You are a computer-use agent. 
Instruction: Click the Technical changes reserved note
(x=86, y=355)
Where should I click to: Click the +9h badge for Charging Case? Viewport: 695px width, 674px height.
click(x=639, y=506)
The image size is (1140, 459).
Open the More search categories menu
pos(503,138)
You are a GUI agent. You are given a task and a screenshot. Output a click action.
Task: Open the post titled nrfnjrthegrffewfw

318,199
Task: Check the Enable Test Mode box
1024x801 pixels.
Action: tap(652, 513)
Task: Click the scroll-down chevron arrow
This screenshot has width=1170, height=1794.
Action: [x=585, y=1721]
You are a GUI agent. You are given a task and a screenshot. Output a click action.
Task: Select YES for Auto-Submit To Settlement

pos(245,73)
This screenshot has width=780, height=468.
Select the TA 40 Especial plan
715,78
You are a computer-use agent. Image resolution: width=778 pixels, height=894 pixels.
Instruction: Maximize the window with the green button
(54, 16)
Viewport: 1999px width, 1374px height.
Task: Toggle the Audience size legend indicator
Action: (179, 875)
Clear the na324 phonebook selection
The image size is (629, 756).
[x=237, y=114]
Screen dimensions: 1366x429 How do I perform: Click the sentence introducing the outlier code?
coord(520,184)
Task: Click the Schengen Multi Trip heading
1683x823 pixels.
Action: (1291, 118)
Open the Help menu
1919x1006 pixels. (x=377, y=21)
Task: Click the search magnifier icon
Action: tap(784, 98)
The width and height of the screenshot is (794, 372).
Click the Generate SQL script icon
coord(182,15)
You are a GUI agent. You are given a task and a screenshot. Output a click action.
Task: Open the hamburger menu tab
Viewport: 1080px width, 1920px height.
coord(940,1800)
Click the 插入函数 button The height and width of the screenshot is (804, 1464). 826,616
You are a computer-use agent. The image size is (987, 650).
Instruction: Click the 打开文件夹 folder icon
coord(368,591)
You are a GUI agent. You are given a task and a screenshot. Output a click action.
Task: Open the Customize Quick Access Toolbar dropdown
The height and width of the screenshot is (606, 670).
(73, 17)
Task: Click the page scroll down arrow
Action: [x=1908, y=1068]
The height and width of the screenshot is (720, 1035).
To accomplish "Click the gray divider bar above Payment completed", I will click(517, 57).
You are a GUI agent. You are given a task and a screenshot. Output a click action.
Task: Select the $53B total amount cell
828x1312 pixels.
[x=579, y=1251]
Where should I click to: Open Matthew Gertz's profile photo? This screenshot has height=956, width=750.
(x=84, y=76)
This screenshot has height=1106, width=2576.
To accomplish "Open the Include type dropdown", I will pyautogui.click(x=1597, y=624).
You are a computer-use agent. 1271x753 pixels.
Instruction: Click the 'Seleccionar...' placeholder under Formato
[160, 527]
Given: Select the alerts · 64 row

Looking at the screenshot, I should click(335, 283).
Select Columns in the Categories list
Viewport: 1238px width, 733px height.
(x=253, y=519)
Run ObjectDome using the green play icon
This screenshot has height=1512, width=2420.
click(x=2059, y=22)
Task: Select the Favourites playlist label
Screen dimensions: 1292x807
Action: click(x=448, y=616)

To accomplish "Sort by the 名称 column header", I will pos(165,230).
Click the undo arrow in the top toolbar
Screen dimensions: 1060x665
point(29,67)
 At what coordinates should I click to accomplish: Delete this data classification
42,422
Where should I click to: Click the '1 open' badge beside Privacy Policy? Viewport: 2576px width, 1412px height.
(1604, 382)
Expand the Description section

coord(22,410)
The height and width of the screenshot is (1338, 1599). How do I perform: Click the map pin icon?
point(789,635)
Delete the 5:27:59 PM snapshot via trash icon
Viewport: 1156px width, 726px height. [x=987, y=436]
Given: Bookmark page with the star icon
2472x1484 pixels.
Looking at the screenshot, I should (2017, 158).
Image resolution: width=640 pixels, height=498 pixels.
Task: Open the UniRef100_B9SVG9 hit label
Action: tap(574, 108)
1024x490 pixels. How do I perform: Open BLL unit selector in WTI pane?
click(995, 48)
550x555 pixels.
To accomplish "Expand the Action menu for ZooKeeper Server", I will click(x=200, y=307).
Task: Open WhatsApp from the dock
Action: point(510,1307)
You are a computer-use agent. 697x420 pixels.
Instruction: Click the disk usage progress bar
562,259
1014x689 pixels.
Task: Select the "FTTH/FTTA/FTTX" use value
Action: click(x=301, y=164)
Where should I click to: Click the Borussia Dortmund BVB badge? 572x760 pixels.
════════════════
**Description of the task**
Show each line of the items above that contains the string "label", treating uppercase and lowercase as different.

**Response for this exercise**
Task: Select the Favourites playlist label
Task: Open the UniRef100_B9SVG9 hit label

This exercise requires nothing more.